Il m’a fallu y séjourner à nouveau en 1991-1992, au temps de la dislocation de l’URSS, pour percevoir l’existence d’une question nationale sérieuse et aussi, la diversité de ce pays. A l’ancien fantasme du peuple soviétique indivisible ne s’opposait pas pour autant le nouveau cliché du pays en rébellion, mû par un mouvement national ou indépendantiste univoque. C’était bien plus compliqué !

A l’Ouest, en Galicie anciennement polonaise, je vois une région agitée par les questions nationales, ethniques, linguistiques, religieuses et majoritairement favorable à la sortie de l’Union soviétique. J’y découvre un rassemblement des vétérans de l’armée des partisans de Stepan Bandera. Je verrai également en vente, ici et à Kiev, autre surprise, des brochures nazies et antisémites. L’URSS n’avait pas encore rendu l’âme, ils étaient déjà de retour ! J’apprendrai plus tard que ces anciens bandéristes, de retour vers le milieu des années cinquante du Goulag où ils avaient été enfermés quelques années auparavant, avaient passé le flambeau de la cause aux nouveaux dissidents, rejoints après 1991 par les rescapés de la Diaspora canadienne, anciens de la collaboration nazie et de la Waffen SS Galitchina.

A l’Ouest toujours, plus au Sud, en Transcarpatie, image inversée, une région largement indifférente au nationalisme, je note la bonne entente, parmi les personnes rencontrées, entre Ukrainiens, Hongrois et Russes, il y a bien une petite guerre des églises mobilisant quelques centaines de personnes. Il y la surprise amusée des étudiants d’Oujgorod lorsque j’évoque le rapport de la CIA qui, à l’époque, publié dans le « Spiegel » allemand, prédisait une guerre entre l’Ukraine et la Russie. C’était tout simplement inimaginable. Mais tout de même, l’idée germait déjà à la CIA !

Au Sud, à Odessa, l’ambiance n’est pas moins paisible et attentiste.

C’est étrange. On dira de cette période que c’est un effondrement, une catastrophe géopolitique ou encore, s’agissant de l’Ukraine, un grand soulèvement national. Il n’y a rien de tel, à vue d’œil. La vie quotidienne est presque normale, n’étaient les pénuries croissantes. Les gens sont perplexes, incrédules. C’est au voyageur étranger qu’on pose la question : « vous croyez vraiment que l’Union soviétique va disparaître ? ». Ma réponse indécise amène cette autre réflexion : « De toute façon, cela se décide en haut, nous n’avons rien à dire ». Passivité, résignation.
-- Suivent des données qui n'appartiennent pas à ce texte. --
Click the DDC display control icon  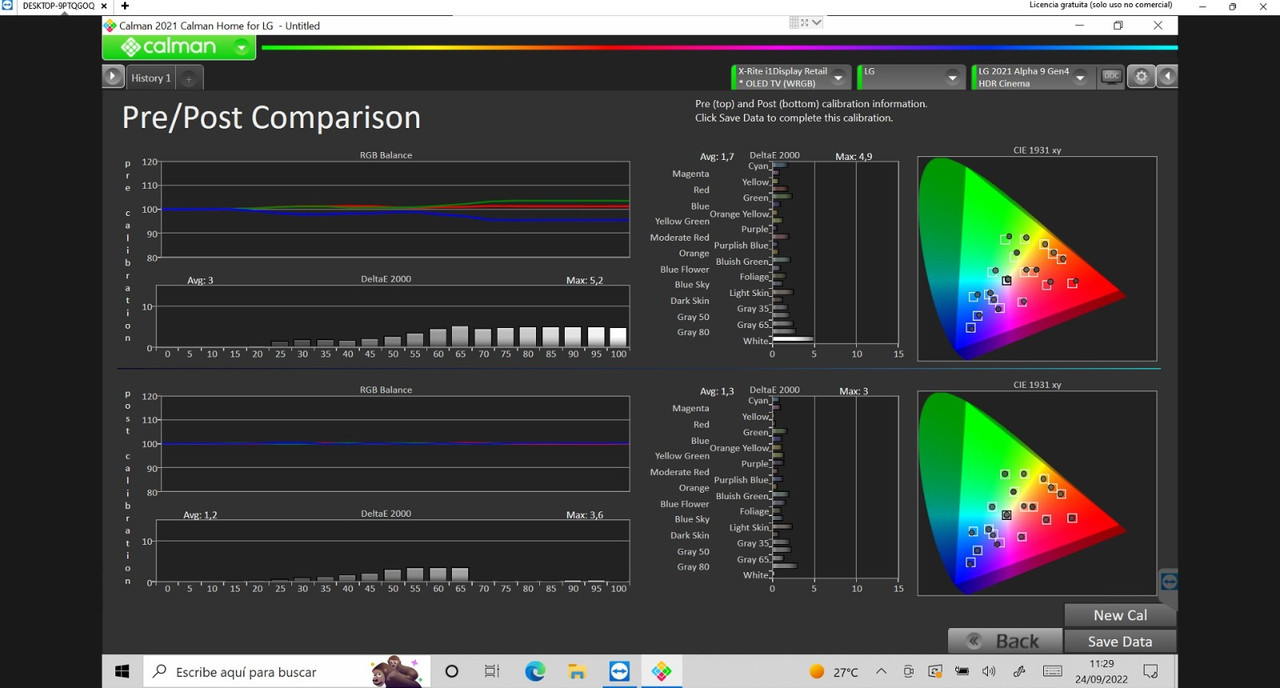(1110, 76)
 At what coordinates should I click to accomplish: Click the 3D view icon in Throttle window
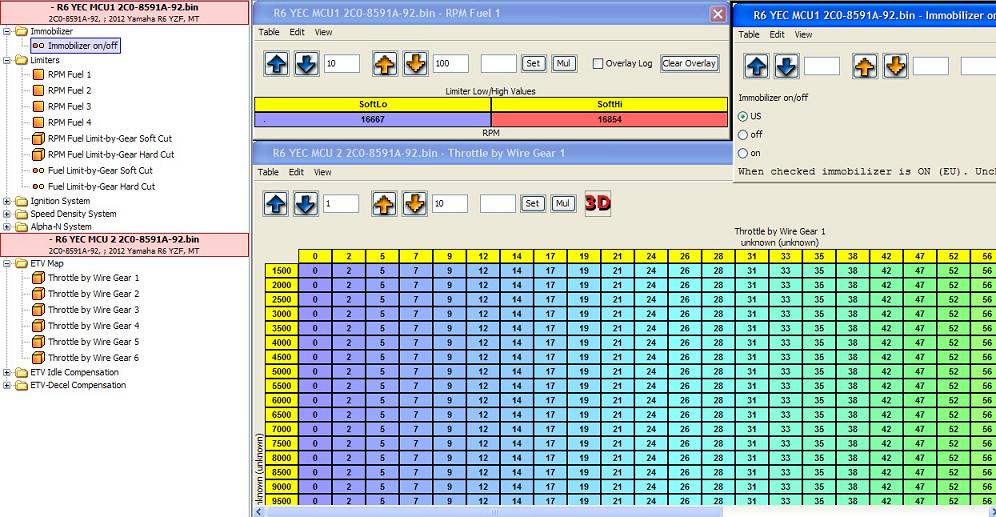tap(598, 203)
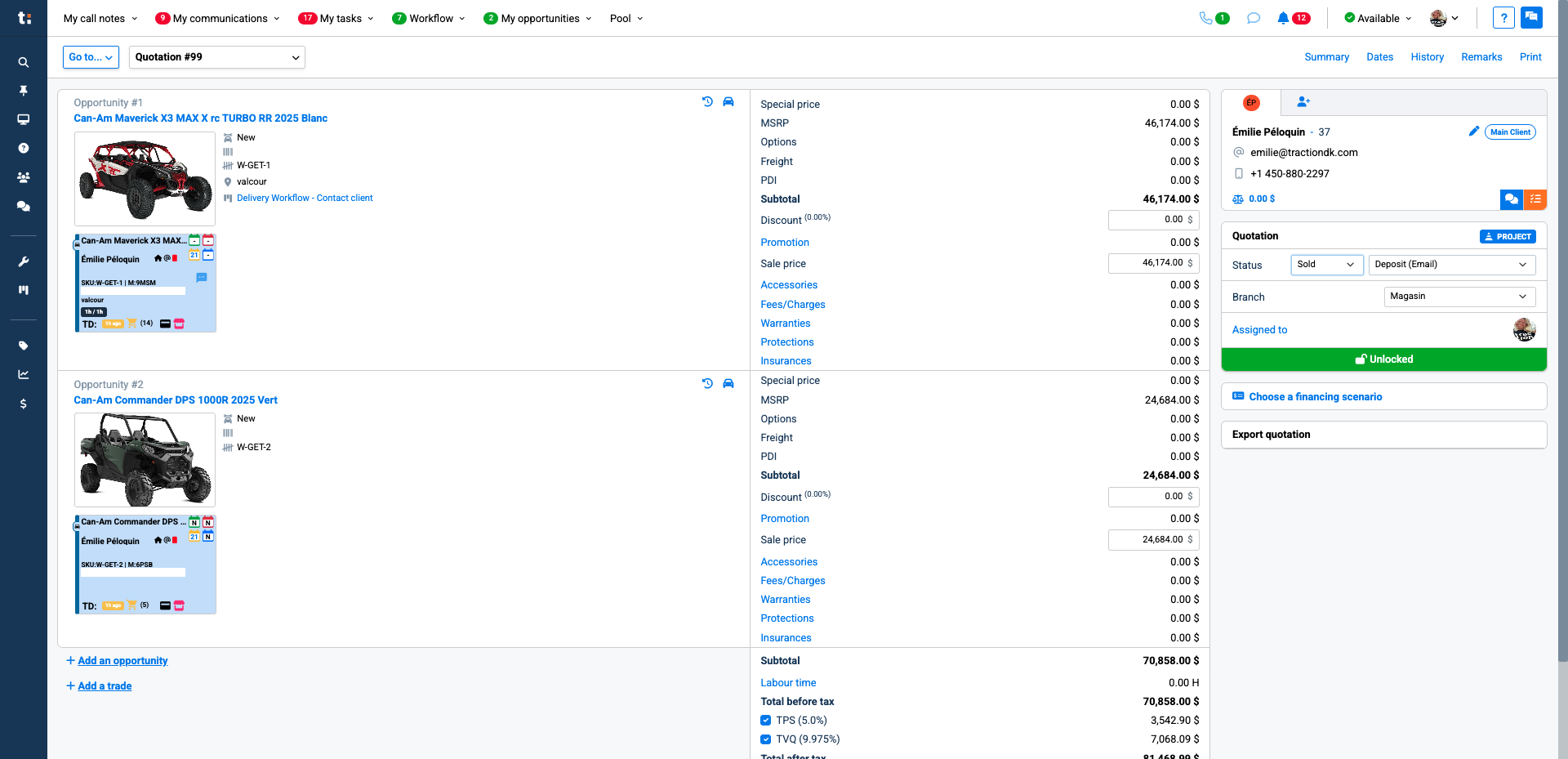This screenshot has height=759, width=1568.
Task: Click Choose a financing scenario
Action: pos(1315,397)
Au centre, à Kiev, la capitale, l’agitation politique est bien là, dominée non par les passions nationalistes, mais par le souci des élites soviétiques locales de se construire un nouvel Etat. Un gouvernement, une armée, une administration, des ambassades, beaucoup de nouveaux fromages, sans compter les usines à privatiser. J’y rencontre un conseiller économique du gouvernement dont les coordonnées m’avaient été données par un ami de gauche à Paris. Le conseiller m’expliqua qu’il travaillait pour la fondation Soros. Les employés de ce financier et expert en réformes, j’en avais déjà vu à Moscou, et j’en reverrai plus d’une fois en Ukraine. J’ignorais encore tout du fameux « soft power » US.
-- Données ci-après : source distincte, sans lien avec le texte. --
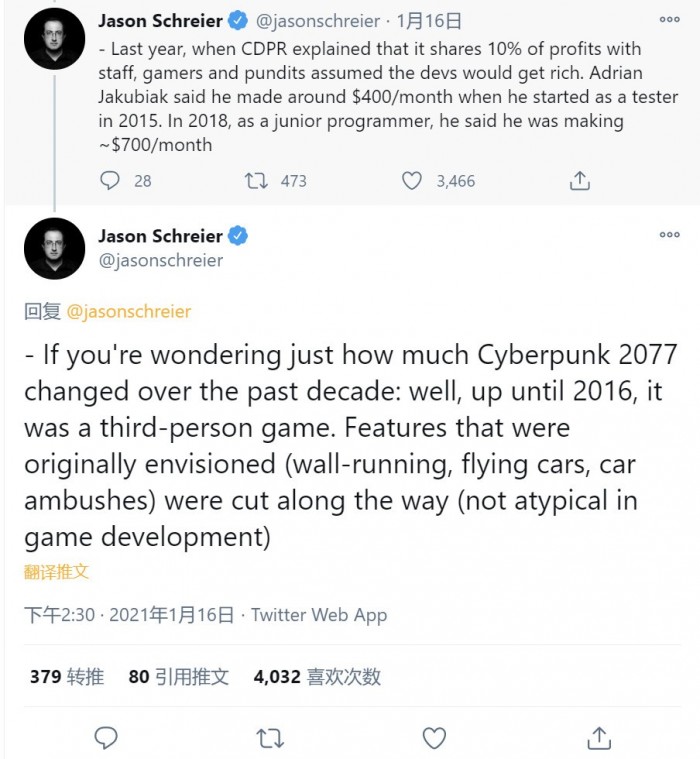View the 379 转推 retweets list
This screenshot has width=700, height=759.
(x=67, y=677)
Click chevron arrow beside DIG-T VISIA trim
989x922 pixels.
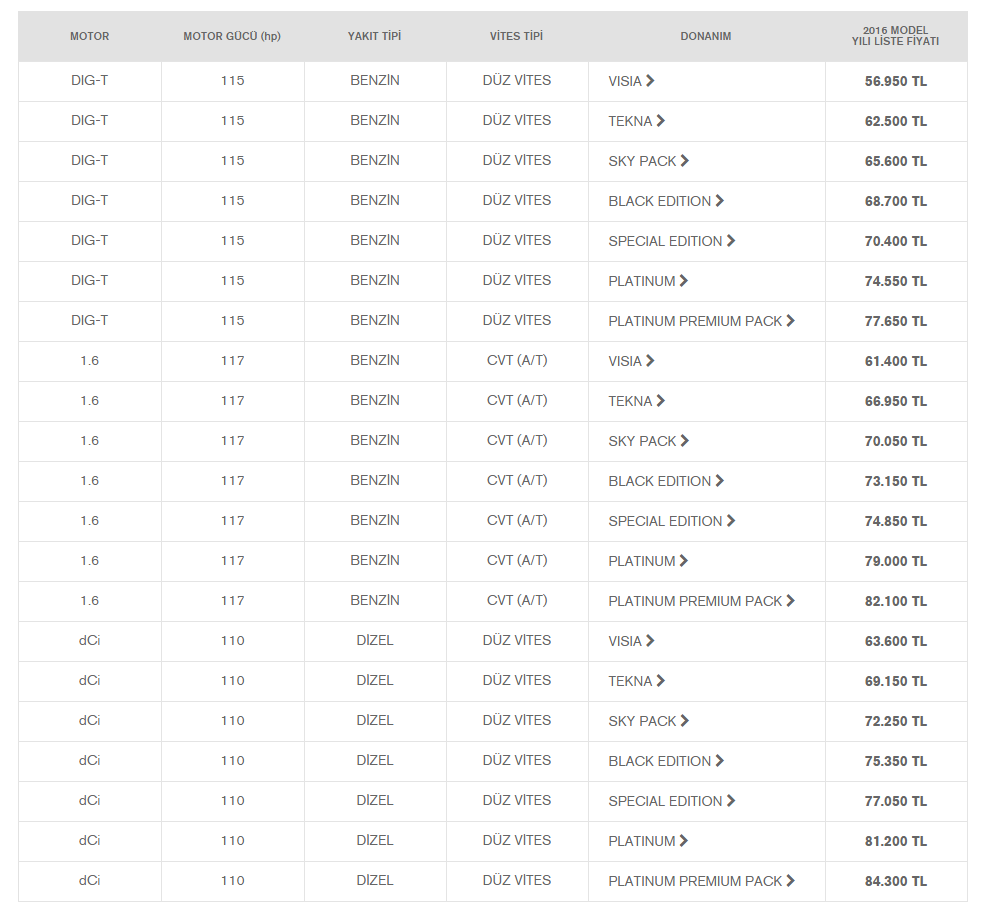[650, 81]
A l’Est, dans le bassin industriel du Donbass, s’imposent de tout autres préoccupations, économiques et sociales, la peur du chômage et des conséquences d’une désagrégation de l’Union. Il faut savoir qu’outre le charbon et l’acier, l’Ukraine fournit des segments essentiels de la production d’armements, d’industries aéronautiques et spatiales soviétiques et de nos jours, russes et kazakhes. Les mineurs du Donbass ne me parlent pas de langue ou de nation, ils viennent « de tous les coins de l’Union » et s’inquiètent surtout des ruptures de livraisons du bois de mine. Ils se souviennent avec émotion des grandes grèves de 1989, quand ils exigeaient encore des hausses de salaires et de meilleures conditions de travail. De ce « meilleur avenir » il n’est plus guère question – chacun se demande maintenant jusqu’où ira la dégradation du pays. On évoque les fermetures possibles, les émeutes de la faim qui pourraient soulever le Donbass. La colère s’exprime envers « le parti communiste », mais il n’est pas question de souhaiter la rupture avec les autres républiques soviétiques, ni l’érection de « nouvelles frontières ».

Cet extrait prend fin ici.